But youngsters apparently find the Bighorns fun to climb

By Steve Hubrecht

steve@columbiavalleypioneer.com

The new Radium roundabout came up for discussion several times during the most recent Radium council meeting.

During the RCMP’s quarterly update at the Wednesday, Nov. 10 council meeting, Radium mayor Clara Reinhardt asked RCMP Sergeant Darren Kakuno about concerns she’s heard from residents that the roundabout (and confusion about how to use it properly) has resulted in more traffic accidents.

Kakuno had just finished outlining to council members that the closure of the TransCanada Highway at the Kicking Horse Canyon and subsequent detour of TransCanada traffic down Highway 93 to Radium and thence up to Golden on Highway 95 this fall has resulted in an increase in collisions in the Columbia Valley, just as a similar closure did this past spring. Reinhardt mentioned she’d “anecdotally heard of carnage in the roundabout” and asked Kakuno if he had any statistics on that specifically.

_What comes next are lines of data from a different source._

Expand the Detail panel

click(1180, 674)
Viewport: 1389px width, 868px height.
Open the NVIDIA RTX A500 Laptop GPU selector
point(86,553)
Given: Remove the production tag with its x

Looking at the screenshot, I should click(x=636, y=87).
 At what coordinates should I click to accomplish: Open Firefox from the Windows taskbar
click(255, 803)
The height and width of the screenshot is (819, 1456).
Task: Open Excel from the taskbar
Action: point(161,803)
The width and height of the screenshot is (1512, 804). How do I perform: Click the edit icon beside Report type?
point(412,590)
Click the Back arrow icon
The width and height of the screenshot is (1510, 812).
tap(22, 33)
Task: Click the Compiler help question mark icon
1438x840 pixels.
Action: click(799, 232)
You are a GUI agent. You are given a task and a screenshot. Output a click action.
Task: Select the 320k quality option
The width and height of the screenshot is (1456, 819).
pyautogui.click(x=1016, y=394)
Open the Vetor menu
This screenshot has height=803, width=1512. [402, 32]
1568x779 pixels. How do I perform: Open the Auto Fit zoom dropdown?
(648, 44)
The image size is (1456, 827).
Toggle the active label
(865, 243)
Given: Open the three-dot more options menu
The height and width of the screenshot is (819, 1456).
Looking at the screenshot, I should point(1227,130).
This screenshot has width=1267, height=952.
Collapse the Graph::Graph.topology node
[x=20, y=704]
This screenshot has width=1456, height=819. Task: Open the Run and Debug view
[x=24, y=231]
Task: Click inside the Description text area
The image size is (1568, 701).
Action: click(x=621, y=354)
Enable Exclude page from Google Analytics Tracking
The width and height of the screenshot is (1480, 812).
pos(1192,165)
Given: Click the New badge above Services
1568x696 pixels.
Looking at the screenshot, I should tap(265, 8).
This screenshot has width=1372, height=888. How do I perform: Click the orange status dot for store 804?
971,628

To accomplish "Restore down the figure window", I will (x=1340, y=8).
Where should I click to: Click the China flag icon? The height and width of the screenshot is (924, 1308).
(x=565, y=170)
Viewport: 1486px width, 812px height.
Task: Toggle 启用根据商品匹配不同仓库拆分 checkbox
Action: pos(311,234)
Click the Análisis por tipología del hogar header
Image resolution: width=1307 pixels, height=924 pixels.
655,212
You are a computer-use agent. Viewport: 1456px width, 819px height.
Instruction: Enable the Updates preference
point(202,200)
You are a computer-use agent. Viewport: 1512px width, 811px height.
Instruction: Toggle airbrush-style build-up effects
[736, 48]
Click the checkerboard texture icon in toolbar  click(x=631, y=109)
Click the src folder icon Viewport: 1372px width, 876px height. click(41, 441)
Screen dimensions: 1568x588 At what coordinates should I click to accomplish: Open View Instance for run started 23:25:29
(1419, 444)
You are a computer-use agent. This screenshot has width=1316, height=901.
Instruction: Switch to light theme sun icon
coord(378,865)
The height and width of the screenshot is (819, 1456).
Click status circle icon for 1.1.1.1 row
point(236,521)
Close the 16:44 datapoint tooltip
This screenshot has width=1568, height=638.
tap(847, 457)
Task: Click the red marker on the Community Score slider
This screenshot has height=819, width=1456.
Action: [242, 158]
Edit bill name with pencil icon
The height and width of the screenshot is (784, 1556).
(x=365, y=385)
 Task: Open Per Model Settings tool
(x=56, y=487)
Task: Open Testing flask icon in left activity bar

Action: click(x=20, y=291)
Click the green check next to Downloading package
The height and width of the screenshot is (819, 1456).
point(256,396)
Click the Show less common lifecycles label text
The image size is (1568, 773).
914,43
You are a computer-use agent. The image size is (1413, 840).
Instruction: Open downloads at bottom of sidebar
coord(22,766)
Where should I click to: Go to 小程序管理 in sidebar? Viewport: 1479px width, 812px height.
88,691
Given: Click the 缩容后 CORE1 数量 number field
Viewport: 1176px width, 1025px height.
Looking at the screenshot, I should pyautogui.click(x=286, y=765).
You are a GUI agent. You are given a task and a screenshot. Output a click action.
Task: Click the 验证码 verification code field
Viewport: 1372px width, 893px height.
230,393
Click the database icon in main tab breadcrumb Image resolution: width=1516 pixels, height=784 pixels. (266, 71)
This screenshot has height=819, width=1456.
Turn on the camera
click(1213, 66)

Kakuno replied that only one of the 33 collisions in the Columbia Valley this fall has been in the Radium roundabout.

“So not as bad as everybody says, is what I’m gathered from that,” concluded Reinhardt.

Later on in the meeting, Radium bylaw officer Kent Kebe explained to council members that, recently, a couple of kids had ventured into the middle of the roundabout and had managed to clamber to the top of the Bighorns, the 20-foot (six-metre) tall, 20,000-pound (nine metric ton) public art sculpture in the roundabout’s centre.

Council members asked for more details, and Kebe replied that unfortunately he hadn’t been able to immediately follow up, and so had no more information to relay.

At the tale end of the meeting, talk returned to the Bighorns again, with councillor Dale Shudra explaining how he recently finished a 1,400-kilometre cross-Canada driving trip, during which he’d managed to take in several of Canada’s location-famous public art pieces, such the Big Fiddle in Sydney, Nova Scotia, the World’s Largest Lobster in Shediac, New Brunswick, the Wawa Goose in Wawa, Ontario, and the Big Nickel in Sudbury, Ontario. Shudra said these were all impressive, but that none matched the Bighorns.

“It’s (the Bighorns) arts, it’s nature…It (the Bighorns) really struck me as I returned home,” said Shudra. “It’s something we should be proud of.”